The Maharaja of Porbandar was relying on Limbdi before he strained his back in a minor match, afterwards he handed over the captaincy to Cottari Kanakaiya Nayudu.
The superbly fit and strong Nayudu was India’s best batsman and had just smashed the first Indian century of the tour in style. The Star’s headline on May 22, 1932, summed it all up: “The Hindu Bradman in Form at Lord’s”.
As India’s first cricket test match unfolded, the performance of the relatively raw Indian side left the English shocked in the first half-hour itself.
After winning the toss and opting for batting first, Sutcliffe and Holmes, Yorkshire’s record-smashing opening pair (they had put on 555-run partnership just nine days ago), walked out full of cool confidence.
But some excellent bowling by Indian fast bowlers, Mohammad Nissar and Amar Singh, reduced the English team to a dismal 19-3 in the first 20 minutes!
After the worst possible start, English captain Douglas Jardine and Wally Hammond began stitching together a partnership, but it was difficult with the Indians bowling with nagging accuracy and fielding with sharp agility. Hammond lost his wicket just after lunch and the English team was bowled out for 259 before tea on the first day.

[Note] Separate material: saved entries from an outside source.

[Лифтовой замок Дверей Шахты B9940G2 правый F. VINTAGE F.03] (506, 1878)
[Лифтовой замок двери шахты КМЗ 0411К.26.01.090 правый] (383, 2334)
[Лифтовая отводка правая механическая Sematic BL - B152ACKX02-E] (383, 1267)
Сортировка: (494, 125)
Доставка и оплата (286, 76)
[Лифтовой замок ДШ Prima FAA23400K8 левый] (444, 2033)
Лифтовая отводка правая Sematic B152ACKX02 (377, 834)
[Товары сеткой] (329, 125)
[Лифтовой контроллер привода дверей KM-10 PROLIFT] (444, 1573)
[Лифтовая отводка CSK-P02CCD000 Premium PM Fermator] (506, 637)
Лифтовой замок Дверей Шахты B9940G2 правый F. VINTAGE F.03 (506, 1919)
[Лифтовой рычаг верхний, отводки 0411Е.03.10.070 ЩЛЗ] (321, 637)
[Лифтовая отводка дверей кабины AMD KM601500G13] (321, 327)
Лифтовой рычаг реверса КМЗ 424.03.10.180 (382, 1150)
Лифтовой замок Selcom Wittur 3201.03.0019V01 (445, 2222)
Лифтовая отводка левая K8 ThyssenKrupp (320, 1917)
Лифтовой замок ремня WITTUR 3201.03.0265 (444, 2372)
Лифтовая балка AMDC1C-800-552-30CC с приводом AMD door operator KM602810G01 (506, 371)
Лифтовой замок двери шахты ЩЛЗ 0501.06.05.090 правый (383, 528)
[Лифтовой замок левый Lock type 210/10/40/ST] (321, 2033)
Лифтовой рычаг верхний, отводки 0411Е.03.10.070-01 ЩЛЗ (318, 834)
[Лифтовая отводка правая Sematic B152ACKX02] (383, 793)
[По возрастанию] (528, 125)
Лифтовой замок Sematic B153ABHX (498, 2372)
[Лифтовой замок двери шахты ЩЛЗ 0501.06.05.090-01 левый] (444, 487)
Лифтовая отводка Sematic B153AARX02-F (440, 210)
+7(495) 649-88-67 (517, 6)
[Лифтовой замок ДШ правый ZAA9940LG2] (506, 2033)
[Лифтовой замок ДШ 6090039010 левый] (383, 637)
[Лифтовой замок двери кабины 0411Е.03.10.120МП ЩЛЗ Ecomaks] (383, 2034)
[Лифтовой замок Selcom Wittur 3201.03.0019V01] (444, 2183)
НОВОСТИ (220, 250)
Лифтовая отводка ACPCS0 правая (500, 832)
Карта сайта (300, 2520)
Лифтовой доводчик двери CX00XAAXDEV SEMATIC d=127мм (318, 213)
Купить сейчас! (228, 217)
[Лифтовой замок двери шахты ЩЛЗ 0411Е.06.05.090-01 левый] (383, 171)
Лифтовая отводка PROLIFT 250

Describing the day’s play, The Birmingham Post wrote: “The All India cricket team has administered a few shocks to the dignity and confidence of England today. If there were among the 24,000 spectators at Lord’s some who imagined that the granting of a Test match by the MCC to the tourists from the Indian empire was merely an amiable concession, then they had a very rude awakening before the close of play.”
At the end of their first day in International Test cricket, the Indian team stood at 30 without loss, a respectable scoreline against the formidable English side. While the next day started well for the Indians, with their score being 110 for 1 at one point, the lack of experience (other than Nayudu and Nazir Ali, all the Indian batsmen had practised only on matting wickets) was soon exposed as the middle order collapsed. From 160 for 4, India folded to 189 all out.

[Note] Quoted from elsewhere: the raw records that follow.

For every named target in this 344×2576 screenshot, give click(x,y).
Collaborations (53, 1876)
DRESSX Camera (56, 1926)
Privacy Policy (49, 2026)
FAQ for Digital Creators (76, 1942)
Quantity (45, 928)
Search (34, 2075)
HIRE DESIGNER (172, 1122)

However, while India eventually lost the match by 158 runs, the courage and grit shown by the team, evident in the first 30 minutes itself, clearly conveyed to the world that it wouldn’t take much time for the Indians to carve out a niche for themselves in the world of cricket.
It was this impact that led to June 25, 1932, going down in India’s cricketing history as a red letter day. Interestingly, 51 years later on the same day, the Indian cricket team (led by Kapil Dev) made history at Lord’s by winning the Prudential Cup, as if commemorating the momentous day in Indian cricket.